According to marine biologists, a 10-pound bluefish can easily bite off a finger, and if you like to bathe in the nude — although it’s not allowed anywhere in the bay — a bluefish can and will mistake your thingy for a fishy and bite it off. It has happened — and bluefish can get a whole lot bigger than 10 pounds. In fact, many blues pulled out of the ocean off of New Jersey tip the scales at nearly 30 pounds and they have teeth like giant razors. If a bunch of bluefish wanted to kill a man, they could, but mostly they are scavengers who know what fish they like to eat and they know how to find them.
“If you are going to swim in places like Tices Shoal (a famous boating and boozing hang out near the Barnegat lighthouse) make sure your little kids wear something.” said Dr, Dean Traherne MD, a physician and weekend angler.
“It’s cute to dip your birthday-suit baby boy in the water but a hungry blue might bite him and take along a prized piece of a human male. It sounds like a joke or a prank but it’s a fact and anyone with a baby should never dip the child into the water without a bathing suit of some kind. A bluefish can leave you with a nasty infected bite and perhaps a few missing parts.”
TheDamienZone.com has done some heavy duty research on this subject and blue fish, when they are on the prowl will bite anything. Seasoned fishermen know that when blues start a feeding frenzy, you don’t even need bait.

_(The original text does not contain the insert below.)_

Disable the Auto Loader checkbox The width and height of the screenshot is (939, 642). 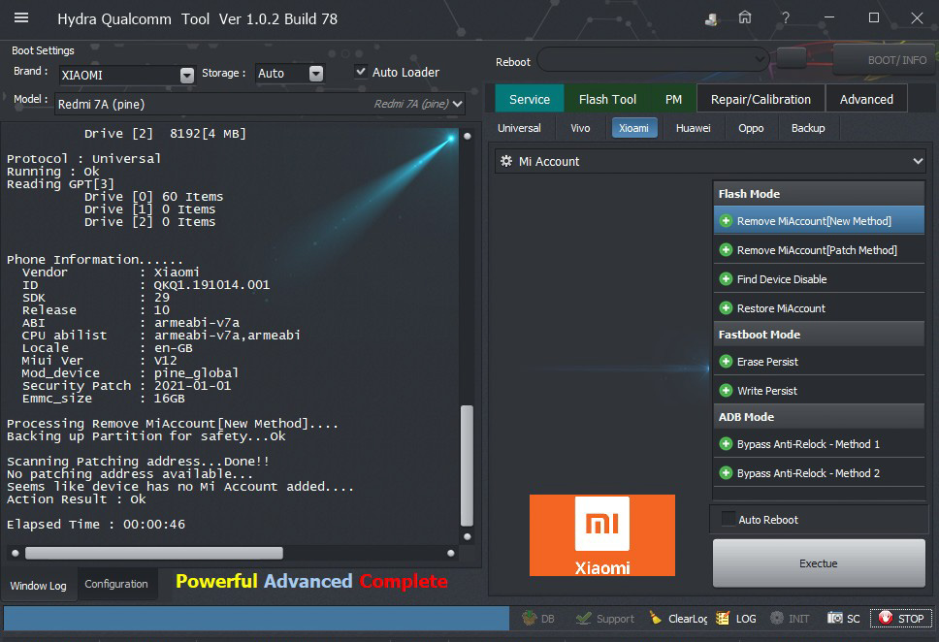pyautogui.click(x=361, y=72)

“Just the shimmering glint of a shiny hook is enough to get a big bite. Little blues are just as ravenous as big blues and their teeth are just as sharp. Poeple don’t like to think about these things, but how many cut up feet in the ER are blamed on jagged clam shells when the real culprit is usually a crab or a hungry bluefish?” [Angelique Cousteau, PhD.]
Okay, so now you have a brief lesson about Barnegat Bay. So what good does it do you? Well, you can stop swimming there and go to real beaches. New Jersey has a whole lot of really nice ones. You can stop eating the fish and crabs you catch there and you can stop complaining about sunken cars and give the bay a few years to clean itself up with the help of men and machines.
Hurricane Sandy may have hurt a lot of nice people, but in the long run, it may have been Barnegat Bay’s best friend because it cleaned it up a bit and it raised public awareness about how dirty and dangerous it really was in the first place.